The article starts off,

One day in the fall of 1981, eight men in their 70s stepped out of a van in front of a converted monastery in New Hampshire. They shuffled forward, a few of them arthritically stooped, a couple with canes. Then they passed through the door and entered a time warp. Perry Como crooned on a vintage radio. Ed Sullivan welcomed guests on a black-and-white TV. Everything inside — including the books on the shelves and the magazines lying around — were designed to conjure 1959. This was to be the men’s home for five days as they participated in a radical experiment, cooked up by a young psychologist named Ellen Langer.

Ultimately, what this experiment reveals is feeling younger means acting younger.

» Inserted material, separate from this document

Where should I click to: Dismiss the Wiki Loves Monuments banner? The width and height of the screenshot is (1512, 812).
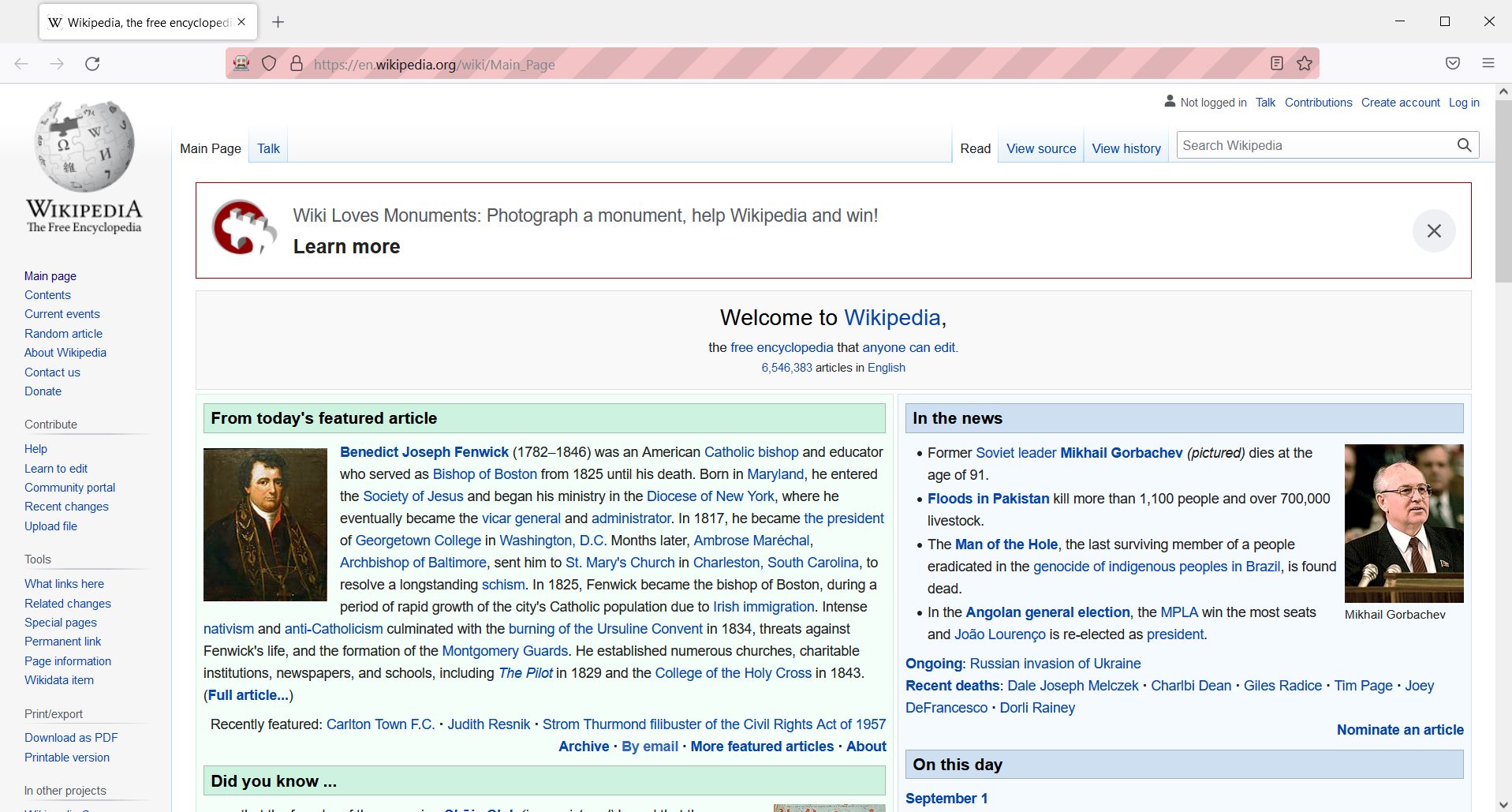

The men in the experimental group were told not merely to reminisce about this earlier era, but to inhabit it — to “make a psychological attempt to be the person they were 22 years ago,” she told me. “We have good reason to believe that if you are successful at this,” Langer told the men, “you will feel as you did in 1959.” From the time they walked through the doors, they were treated as if they were younger. The men were told that they would have to take their belongings upstairs themselves, even if they had to do it one shirt at a time.

In the end, the men,

At the end of their stay, the men were tested again. On several measures, they outperformed a control group that came earlier to the monastery but didn’t imagine themselves back into the skin of their younger selves, though they were encouraged to reminisce. They were suppler, showed greater manual dexterity and sat taller — just as Langer had guessed. Perhaps most improbable, their sight improved. Independent judges said they looked younger. The experimental subjects, Langer told me, had “put their mind in an earlier time,” and their bodies went along for the ride.

The article goes on with more details about additional experiments, and they remind me of how I like to time travel by returning to things I loved back in the 1960s. I always thought when old people returned to the interests of their youth they were merely being nostalgic. Maybe we’re rejuvenating. Maybe wanting to write a novel is taking me back to when I was young and wanted to grow up to write a novel. I’ve often wondered if I’m too old to do something so young. If this research is right, writing a novel will make me young.

Although it doesn’t appear that I’ve done that much in my first year of retirement, I do feel like I’ve learned a lot. It’s a strange new life living without a job to define my days. I absolutely love being retired. It feels like I’m back in college preparing for an exciting career. This time of constant reflection reminds me of the 1970s and all the New Age philosophies I studied. The journey is the destination.